En conséquence, infirmant le jugement de première instance, Madame [I] sera condamnée à verser aux époux [H] la somme de 3.560 € (20 % de 4.450 €) au titre de l’arriéré de loyers et charges arrêtés au 29 juillet 2024.
4/ Sur la demande de délais de paiement
Conformément aux dispositions de l’article 1343-5 du code civil, le juge peut, compte tenu de la situation du débiteur et en considération des besoins du créancier, reporter ou échelonner, dans la limite de deux années, le paiement des sommes dues.
En l’espèce, Madame [I] justifie avoir deux enfants à charge et percevoir des prestations de la CAF pour environ 1000 € par mois.
Au regard de sa situation, il y a lieu de lui accorder des délais de paiement à hauteur de 150 € par mois, sur une durée de 24 mois. Il convient de prévoir qu’en cas de non paiement d’une seule mensualité de 150 € par mois, et après mise en demeure de payer dans un délai de 7 jours restée vaine, les sommes restantes seront immédiatement exigibles.
5/ Sur les autres demandes
Les dispositions du jugement de première instance à ce titre seront confirmées.
Succombant principalement, Madame [T] [I] sera condamnée aux dépens en application de l’article 696 du code de procédure civile.

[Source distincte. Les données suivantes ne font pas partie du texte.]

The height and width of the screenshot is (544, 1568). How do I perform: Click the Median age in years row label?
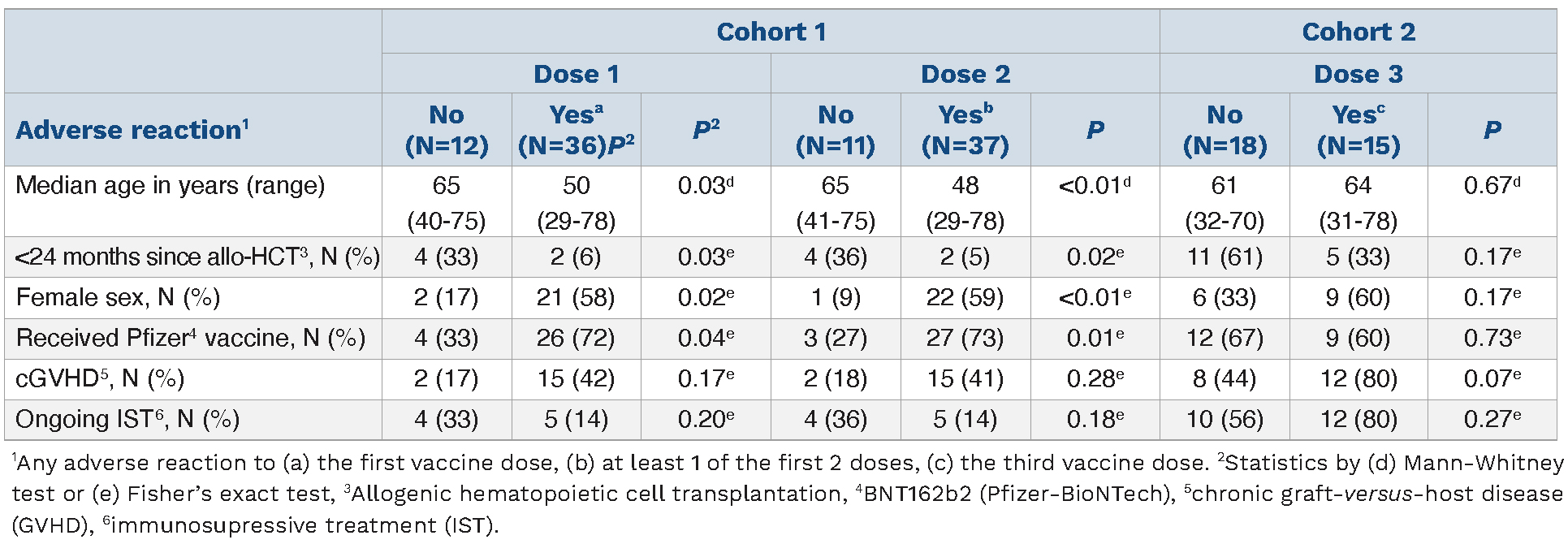[x=170, y=186]
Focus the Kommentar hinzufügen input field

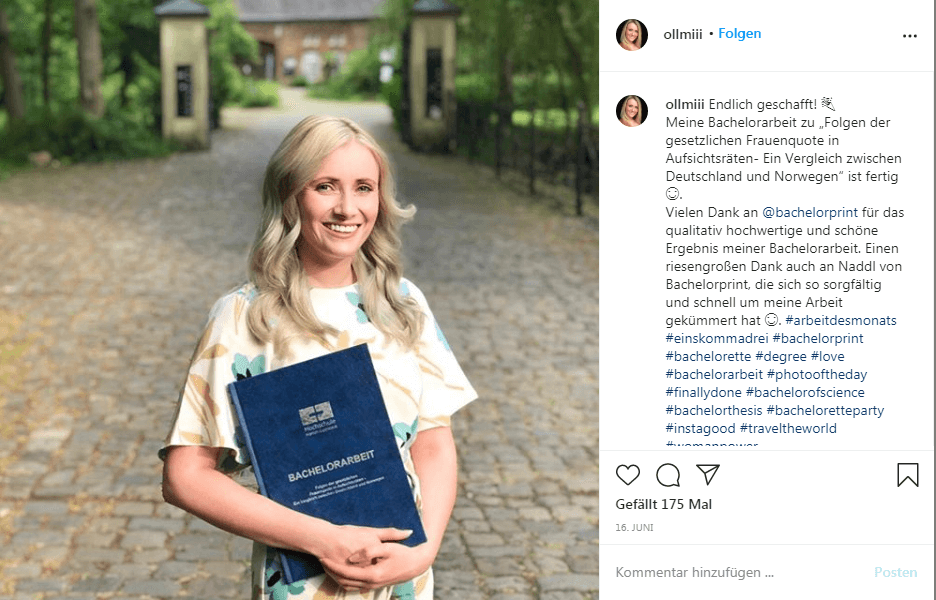[x=740, y=573]
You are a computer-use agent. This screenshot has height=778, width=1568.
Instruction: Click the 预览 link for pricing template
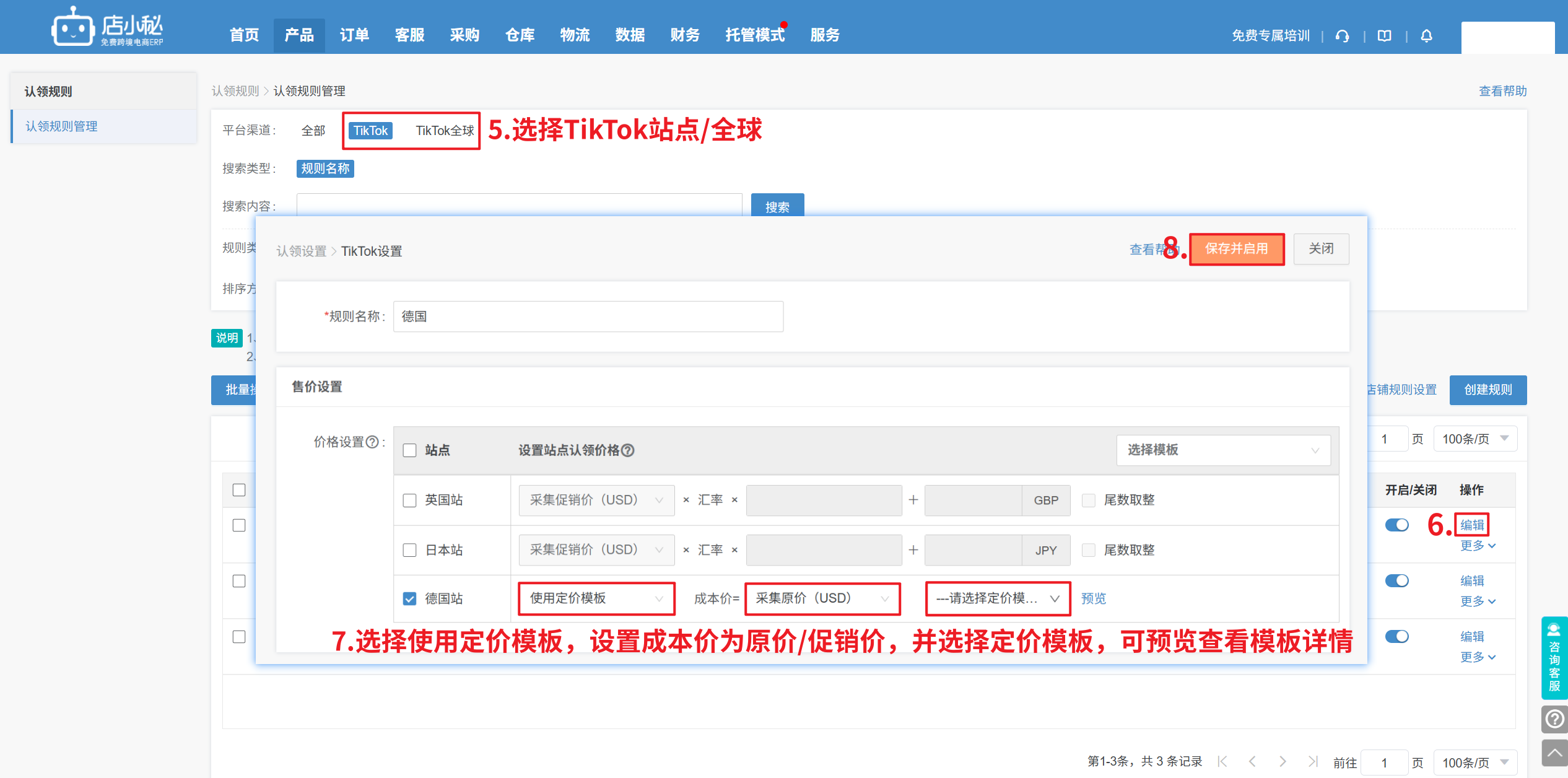tap(1093, 598)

Madame [T] [I] sera en outre condamnée à verser aux époux [H] la somme de 1.000 € au titre de l’article 700 du code de procédure civile. Sa propre demande sera rejetée.
PAR CES MOTIFS
La cour, statuant publiquement et contradictoirement,
CONFIRME le jugement n°RG-24/9 rendu le 10 janvier 2024 par le Juge des contentieux de la Protection du Tribunal judiciaire de MONTLUCON, sauf en ce qu’il a :
— Condamné Madame [T] [I] à payer à Madame [V] [U] [C] épouse [H] et Monsieur [O] [H] la somme de 1.762,78 € au titre des loyers et charges arrêtés au 07 novembre 2023, avec intérêts au taux légal à compter du 18 novembre 2022 sur la somme de 5.538,09 € et à compter du présent jugement pour le surplus ;
— Rejeté tous les autres chefs de demande ;
Statuant de nouveau et y ajoutant,
CONDAMNE Madame [T] [I] à payer à Madame [V] [U] [C] épouse [H] et Monsieur [O] [H] la somme de 3.560 € au titre de l’arriéré de loyers et charges arrêtés au 29 juillet 2024 ;
AUTORISE Madame [T] [I] à se libérer de sa dette par 24 mensualités de 150 €, paiement qui devra intervenir avant le 5 de chaque mois à compter du 5 du mois suivant la signification de la présente décision, la dernière mensualité étant augmentée du solde de la dette ;
DIT qu’à défaut de paiement d’une seule mensualité à son échéance, et après mise en demeure par lettre recommandée avec avis de réception restée infructueuse pendant un délai de sept jours, l’intégralité des sommes restant dues deviendra exigible ;
CONDAMNE Madame [T] [I] à payer à Madame [V] [U] [C] épouse [H] et Monsieur [O] [H] la somme de 1.000 € au titre de ses frais irrépétibles prévus à l’article 700 du code de procédure civile ;
REJETTE le surplus des demandes des parties ;
CONDAMNE aux entiers dépens de l’instance.